The Al Dissi mosque or the Al Disi mosque () is an ancient mosque located within the walls of the Old City of Jerusalem, on the edge between the Armenian Quarter and the Jewish Quarter.

In 2018 the King of Morocco, Mohammed VI, funded the renovation of the mosque; Israeli newspaper Yedioth Ahronoth states that the local Jewish community and the Waqf "came to an agreement" that there would be no muezzin calling from the minaret. Sheikh Mazen Ahram, a Jerusalem Imam, says that the mosque's muezzin loudspeakers were confiscated by Israeli authorities in 1993, who subsequently prevented any announcements from the minaret.

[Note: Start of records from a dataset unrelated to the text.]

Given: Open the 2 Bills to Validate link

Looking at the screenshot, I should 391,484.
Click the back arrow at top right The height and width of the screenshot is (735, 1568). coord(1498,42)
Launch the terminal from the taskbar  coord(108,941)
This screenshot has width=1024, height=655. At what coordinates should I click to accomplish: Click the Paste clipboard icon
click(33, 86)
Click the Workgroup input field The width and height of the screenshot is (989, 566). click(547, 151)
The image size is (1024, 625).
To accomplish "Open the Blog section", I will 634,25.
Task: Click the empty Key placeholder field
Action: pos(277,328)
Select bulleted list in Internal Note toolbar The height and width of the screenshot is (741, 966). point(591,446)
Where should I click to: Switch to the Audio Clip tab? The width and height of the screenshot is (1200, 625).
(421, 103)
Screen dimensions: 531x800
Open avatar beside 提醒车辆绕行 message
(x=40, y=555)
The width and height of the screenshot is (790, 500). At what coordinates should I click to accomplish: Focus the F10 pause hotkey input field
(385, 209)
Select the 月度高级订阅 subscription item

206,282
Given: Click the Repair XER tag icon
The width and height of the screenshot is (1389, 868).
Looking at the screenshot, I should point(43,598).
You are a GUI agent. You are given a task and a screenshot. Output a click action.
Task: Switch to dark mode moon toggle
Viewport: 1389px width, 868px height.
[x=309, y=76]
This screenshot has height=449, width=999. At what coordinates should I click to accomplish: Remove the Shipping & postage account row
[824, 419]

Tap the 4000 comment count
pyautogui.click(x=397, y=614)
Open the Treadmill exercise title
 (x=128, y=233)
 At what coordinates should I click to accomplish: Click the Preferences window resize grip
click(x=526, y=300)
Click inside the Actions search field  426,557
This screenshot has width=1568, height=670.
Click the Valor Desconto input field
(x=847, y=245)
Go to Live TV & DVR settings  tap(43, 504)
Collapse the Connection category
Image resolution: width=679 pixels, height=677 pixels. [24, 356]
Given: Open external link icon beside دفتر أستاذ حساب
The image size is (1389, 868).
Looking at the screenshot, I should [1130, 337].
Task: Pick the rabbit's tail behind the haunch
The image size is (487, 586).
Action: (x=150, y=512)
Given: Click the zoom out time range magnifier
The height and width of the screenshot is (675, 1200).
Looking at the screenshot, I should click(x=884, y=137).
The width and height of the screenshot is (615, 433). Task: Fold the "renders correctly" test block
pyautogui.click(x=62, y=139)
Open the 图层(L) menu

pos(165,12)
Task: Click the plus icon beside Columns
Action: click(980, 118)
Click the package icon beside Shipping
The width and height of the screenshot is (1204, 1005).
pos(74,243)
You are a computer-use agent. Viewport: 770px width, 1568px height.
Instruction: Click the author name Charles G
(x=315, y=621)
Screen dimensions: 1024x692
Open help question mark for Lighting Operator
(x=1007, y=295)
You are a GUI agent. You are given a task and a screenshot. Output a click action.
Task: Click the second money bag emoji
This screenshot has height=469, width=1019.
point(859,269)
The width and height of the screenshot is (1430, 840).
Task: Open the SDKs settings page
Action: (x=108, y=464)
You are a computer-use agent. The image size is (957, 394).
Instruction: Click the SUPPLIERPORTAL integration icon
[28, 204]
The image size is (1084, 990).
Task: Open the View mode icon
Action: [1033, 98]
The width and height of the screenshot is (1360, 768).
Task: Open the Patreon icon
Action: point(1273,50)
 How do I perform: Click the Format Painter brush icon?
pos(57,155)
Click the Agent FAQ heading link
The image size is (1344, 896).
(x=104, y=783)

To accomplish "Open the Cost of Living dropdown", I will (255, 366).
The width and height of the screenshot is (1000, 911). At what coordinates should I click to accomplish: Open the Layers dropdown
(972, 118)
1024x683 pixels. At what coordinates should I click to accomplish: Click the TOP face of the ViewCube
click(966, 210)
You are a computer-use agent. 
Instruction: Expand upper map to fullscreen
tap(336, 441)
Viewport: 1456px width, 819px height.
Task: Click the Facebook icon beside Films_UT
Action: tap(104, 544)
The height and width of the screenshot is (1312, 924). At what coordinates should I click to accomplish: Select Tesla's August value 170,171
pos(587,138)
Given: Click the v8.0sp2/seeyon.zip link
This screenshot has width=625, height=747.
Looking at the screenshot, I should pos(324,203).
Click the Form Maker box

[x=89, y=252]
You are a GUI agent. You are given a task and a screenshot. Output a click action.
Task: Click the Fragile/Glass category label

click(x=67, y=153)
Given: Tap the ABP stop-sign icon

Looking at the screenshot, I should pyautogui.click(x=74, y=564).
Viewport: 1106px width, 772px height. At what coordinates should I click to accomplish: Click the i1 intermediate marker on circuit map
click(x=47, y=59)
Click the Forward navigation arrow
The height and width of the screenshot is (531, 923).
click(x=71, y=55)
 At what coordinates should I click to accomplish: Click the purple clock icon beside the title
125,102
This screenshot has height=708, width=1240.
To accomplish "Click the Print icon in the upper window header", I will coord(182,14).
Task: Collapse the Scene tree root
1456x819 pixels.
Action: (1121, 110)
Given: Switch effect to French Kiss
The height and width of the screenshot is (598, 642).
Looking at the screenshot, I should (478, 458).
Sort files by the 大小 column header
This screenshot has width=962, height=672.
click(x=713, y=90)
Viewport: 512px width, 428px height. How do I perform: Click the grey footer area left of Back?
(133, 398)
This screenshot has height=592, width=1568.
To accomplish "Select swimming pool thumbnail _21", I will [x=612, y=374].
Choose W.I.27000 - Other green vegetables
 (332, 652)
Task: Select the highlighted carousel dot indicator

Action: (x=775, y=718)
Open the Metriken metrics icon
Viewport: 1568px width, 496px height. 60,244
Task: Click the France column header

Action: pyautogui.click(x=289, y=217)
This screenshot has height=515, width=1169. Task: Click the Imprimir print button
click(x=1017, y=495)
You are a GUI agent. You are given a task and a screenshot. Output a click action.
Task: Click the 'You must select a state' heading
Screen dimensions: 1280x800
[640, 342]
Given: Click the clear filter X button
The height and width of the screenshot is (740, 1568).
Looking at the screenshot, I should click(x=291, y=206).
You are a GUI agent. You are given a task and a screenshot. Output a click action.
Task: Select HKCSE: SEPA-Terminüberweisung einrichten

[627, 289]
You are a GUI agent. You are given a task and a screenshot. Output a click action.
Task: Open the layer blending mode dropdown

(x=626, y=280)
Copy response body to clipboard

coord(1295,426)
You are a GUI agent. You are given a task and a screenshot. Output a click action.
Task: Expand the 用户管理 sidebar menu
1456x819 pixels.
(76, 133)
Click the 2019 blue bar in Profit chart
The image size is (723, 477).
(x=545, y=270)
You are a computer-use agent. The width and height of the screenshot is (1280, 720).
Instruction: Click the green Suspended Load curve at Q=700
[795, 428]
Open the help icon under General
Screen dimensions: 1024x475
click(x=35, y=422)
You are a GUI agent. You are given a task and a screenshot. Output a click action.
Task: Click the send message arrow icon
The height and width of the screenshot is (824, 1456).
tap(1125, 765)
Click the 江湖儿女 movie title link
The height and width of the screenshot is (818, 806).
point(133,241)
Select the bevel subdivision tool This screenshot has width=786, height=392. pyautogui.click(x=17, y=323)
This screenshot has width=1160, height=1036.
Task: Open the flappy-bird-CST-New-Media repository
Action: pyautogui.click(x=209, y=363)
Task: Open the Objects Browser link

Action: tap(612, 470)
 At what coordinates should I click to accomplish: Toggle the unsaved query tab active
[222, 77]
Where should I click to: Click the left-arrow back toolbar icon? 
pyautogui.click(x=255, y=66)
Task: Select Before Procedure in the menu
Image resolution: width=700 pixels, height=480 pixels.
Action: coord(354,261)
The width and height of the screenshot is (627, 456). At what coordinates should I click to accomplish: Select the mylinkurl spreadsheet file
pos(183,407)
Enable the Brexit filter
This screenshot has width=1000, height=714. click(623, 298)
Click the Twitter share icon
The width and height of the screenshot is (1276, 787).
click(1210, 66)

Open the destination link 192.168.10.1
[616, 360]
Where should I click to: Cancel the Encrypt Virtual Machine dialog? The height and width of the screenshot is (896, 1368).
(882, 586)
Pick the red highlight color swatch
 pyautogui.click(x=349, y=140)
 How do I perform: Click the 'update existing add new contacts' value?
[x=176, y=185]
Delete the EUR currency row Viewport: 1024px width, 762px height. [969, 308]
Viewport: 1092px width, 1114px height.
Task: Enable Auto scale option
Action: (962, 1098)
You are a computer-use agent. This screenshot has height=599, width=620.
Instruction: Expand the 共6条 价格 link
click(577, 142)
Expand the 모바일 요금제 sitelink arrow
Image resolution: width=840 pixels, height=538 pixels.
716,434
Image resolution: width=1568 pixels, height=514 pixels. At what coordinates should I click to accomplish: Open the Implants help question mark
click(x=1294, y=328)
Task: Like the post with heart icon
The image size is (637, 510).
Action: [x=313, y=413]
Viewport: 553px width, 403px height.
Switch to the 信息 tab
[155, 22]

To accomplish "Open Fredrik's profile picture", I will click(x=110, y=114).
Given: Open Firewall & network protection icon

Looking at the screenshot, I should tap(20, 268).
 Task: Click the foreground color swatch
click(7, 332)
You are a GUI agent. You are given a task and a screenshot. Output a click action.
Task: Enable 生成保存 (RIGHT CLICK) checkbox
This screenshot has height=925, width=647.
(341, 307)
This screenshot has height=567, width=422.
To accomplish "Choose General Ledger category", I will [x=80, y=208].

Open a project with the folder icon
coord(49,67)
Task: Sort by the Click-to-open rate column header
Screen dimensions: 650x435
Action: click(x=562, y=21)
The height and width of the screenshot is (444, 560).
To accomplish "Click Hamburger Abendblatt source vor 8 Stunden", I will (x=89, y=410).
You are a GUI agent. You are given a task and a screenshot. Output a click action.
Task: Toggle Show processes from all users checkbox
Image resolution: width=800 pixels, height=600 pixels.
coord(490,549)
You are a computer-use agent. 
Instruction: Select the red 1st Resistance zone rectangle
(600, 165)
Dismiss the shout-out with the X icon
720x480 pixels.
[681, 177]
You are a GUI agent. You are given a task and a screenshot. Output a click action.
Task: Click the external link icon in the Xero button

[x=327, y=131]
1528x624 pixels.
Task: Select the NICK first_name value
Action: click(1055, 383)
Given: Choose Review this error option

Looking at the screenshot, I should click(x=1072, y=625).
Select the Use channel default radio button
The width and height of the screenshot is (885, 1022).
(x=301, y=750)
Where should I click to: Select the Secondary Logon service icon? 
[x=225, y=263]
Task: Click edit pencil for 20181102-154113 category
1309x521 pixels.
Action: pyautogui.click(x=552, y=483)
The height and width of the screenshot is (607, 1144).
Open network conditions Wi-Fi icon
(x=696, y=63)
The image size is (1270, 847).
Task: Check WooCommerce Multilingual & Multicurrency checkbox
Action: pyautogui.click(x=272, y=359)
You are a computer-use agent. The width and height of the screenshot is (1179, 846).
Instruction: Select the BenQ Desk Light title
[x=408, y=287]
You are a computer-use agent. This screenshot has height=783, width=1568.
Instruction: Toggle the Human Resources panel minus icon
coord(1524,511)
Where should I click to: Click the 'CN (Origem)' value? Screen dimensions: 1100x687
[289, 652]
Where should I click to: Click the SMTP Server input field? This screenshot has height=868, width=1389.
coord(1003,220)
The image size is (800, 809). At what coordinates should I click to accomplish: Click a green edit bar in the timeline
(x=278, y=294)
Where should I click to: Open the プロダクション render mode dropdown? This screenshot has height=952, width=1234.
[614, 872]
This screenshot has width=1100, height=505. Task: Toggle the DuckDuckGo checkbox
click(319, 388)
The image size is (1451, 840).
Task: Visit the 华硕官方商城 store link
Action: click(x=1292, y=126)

He also says that the land in front of the mosque, owned by the Islamic Waqf,  was confiscated by Israel and converted into a car park, and that due to its location near the Jewish Quarter, users of the mosque have faced racist insults and harassment.

History

The mosque dates back to the Ayyubid era of Al-Mu'azzam Isa, and was later restored in the Mamluk era. In 1487 it was endowed by Al-Kameli ibn Abu-Sharif, and mention the mosque as "Masjid al-Omar". It was subsequently named the Al Dissi Mosque after a member of the Jerusalemite Al Dissi family.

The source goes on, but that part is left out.